While many tattoos are born from impulse, the branching coral on my forearm is different. It wasn’t sketched in a notebook or chosen on an instinct; it was an object of my doctoral research in biosemiotics, a piece of my academic soul made visible.
The tattoo’s story began with a void. As I was completing the sleeve on my left arm, a stubborn, V-shaped gap persisted between two older pieces. For weeks, it was a missing puzzle piece, a question mark on my skin. The answer came to me as I told my tattoo artist the story of coral, the focus of my studies on Charles Darwin. The shape was unmistakable, echoing a figure I’d spent countless hours analyzing: Darwin’s first evolutionary sketch from 1837. He didn’t call it a tree; he called it the “coral of life.”

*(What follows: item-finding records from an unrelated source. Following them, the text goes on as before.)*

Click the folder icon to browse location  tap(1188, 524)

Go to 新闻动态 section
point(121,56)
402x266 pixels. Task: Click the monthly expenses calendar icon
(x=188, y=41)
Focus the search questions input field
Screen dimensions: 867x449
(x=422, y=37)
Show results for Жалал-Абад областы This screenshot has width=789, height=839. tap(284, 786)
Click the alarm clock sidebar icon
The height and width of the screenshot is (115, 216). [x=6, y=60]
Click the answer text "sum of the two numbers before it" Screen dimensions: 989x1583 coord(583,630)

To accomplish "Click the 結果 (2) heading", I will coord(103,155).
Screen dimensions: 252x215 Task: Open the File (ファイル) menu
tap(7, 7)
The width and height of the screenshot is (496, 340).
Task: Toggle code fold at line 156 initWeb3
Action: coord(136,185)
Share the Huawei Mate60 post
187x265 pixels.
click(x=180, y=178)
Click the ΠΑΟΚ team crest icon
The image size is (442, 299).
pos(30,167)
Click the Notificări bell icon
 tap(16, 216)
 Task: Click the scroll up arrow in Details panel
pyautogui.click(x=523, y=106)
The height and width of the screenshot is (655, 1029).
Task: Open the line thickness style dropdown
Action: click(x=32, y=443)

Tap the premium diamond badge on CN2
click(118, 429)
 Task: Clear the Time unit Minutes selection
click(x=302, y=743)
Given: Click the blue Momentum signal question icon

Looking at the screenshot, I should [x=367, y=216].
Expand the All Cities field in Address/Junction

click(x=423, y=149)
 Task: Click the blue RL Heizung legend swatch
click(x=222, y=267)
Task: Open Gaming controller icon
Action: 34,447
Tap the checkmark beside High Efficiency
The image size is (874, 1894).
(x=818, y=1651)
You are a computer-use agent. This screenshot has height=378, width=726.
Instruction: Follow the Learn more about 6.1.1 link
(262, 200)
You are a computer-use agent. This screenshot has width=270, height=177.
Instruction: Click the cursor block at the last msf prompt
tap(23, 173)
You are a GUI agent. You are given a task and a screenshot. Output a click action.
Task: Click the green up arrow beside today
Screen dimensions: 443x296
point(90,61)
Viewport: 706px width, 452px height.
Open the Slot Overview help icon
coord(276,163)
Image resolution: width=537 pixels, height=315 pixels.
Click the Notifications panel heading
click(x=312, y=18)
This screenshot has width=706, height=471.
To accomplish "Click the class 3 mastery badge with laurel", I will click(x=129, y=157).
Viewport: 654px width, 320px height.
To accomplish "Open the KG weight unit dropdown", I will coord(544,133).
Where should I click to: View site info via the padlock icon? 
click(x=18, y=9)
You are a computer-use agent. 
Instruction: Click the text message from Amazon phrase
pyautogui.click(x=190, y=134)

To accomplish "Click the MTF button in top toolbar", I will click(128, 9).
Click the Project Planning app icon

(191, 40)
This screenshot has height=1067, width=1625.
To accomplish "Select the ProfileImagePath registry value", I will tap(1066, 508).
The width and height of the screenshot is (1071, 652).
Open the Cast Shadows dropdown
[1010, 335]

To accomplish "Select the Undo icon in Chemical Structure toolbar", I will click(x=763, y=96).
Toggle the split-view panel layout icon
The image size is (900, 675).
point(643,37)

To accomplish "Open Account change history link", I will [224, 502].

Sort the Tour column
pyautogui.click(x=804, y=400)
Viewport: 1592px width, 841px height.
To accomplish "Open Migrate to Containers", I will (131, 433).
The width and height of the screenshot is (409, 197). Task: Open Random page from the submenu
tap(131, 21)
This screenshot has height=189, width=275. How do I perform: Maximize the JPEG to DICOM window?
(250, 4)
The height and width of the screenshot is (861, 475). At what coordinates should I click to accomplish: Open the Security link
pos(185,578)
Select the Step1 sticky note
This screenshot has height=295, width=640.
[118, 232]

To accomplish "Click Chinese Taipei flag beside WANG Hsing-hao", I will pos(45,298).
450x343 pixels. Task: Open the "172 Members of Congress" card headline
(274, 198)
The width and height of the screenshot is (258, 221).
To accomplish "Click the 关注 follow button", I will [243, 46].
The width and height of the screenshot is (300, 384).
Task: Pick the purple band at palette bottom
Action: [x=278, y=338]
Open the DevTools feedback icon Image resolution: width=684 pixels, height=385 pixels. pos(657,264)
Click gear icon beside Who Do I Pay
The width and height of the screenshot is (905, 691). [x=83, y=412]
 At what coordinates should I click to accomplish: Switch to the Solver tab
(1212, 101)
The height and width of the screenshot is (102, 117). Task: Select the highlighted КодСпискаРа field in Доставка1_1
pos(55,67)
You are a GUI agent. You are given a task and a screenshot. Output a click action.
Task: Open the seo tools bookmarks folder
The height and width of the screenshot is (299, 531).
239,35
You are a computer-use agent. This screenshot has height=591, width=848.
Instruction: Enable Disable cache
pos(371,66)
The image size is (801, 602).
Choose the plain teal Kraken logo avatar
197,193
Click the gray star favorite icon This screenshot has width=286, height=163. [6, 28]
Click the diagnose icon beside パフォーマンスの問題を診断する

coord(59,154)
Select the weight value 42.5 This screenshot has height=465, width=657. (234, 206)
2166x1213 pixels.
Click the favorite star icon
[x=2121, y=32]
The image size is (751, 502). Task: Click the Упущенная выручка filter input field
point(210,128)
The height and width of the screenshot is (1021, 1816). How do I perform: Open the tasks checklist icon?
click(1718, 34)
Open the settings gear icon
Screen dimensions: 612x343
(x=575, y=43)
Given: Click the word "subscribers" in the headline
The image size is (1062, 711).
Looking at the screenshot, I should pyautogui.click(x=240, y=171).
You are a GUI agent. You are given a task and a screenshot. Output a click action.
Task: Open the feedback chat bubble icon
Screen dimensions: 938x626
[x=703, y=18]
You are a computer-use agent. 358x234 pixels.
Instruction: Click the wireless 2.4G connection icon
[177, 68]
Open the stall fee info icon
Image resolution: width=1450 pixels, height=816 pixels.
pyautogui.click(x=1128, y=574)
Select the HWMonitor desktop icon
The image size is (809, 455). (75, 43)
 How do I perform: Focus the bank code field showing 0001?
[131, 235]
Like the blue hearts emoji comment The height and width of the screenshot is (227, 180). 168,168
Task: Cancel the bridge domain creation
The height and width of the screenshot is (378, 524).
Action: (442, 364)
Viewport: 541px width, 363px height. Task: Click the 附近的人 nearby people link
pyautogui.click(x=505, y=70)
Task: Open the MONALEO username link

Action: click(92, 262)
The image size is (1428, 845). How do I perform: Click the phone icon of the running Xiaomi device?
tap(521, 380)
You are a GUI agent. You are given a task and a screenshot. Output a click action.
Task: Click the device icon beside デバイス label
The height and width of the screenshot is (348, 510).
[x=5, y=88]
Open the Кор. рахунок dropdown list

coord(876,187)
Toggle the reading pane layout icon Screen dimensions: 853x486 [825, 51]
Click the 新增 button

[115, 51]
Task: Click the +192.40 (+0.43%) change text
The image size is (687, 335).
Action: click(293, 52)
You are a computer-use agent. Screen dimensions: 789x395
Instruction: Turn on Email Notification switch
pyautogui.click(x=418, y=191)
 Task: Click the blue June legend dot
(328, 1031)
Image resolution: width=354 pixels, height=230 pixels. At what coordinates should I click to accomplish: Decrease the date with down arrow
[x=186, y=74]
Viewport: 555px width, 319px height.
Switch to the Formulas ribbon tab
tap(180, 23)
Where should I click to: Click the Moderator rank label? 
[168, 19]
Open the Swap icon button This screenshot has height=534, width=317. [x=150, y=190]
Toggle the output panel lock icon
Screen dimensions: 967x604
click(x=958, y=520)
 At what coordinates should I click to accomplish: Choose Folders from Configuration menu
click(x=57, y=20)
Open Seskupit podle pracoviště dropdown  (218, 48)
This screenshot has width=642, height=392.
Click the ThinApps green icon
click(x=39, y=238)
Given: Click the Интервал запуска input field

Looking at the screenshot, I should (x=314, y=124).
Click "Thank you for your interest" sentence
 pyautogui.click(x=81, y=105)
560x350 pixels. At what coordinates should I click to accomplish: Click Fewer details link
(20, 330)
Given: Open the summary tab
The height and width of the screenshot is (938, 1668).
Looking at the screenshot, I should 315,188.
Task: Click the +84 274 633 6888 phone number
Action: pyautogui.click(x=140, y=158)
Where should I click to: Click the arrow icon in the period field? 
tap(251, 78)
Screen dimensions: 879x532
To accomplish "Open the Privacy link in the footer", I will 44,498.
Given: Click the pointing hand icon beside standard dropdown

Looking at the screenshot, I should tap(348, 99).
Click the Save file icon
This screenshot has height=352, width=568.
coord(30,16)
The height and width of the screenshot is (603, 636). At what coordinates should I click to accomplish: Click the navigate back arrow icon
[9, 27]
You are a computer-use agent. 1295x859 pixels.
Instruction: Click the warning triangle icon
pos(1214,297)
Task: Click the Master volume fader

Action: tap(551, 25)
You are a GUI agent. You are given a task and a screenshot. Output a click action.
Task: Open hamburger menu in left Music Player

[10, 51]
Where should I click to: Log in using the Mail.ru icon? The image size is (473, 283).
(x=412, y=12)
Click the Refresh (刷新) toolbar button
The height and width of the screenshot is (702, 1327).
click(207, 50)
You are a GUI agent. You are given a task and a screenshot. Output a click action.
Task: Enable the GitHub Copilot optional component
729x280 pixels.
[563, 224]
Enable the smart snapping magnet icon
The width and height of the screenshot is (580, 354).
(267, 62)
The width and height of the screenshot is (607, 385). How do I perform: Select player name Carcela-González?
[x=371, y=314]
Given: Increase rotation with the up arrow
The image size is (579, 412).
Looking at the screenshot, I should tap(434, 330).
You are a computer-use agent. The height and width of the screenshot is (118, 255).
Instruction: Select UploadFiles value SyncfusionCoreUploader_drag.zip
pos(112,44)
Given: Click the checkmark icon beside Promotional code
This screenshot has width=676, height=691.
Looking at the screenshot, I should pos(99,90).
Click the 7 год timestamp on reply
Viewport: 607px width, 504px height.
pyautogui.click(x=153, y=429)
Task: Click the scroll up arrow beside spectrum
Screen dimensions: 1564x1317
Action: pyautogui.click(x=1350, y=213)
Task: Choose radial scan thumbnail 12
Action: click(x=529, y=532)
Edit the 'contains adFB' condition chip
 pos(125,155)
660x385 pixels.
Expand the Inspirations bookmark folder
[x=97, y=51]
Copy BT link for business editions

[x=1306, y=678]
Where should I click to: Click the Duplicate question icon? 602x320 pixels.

Darwin argued that the tree, with its hierarchical structure of roots and trunk, was a flawed metaphor for life. He favored the coral, a sprawling, chaotic structure that builds upon the skeletons of its dead predecessors. In a coral reef, there is no single origin point, no trunk more vital than its branches. Life and death are intertwined, and every part contributes equally to the whole.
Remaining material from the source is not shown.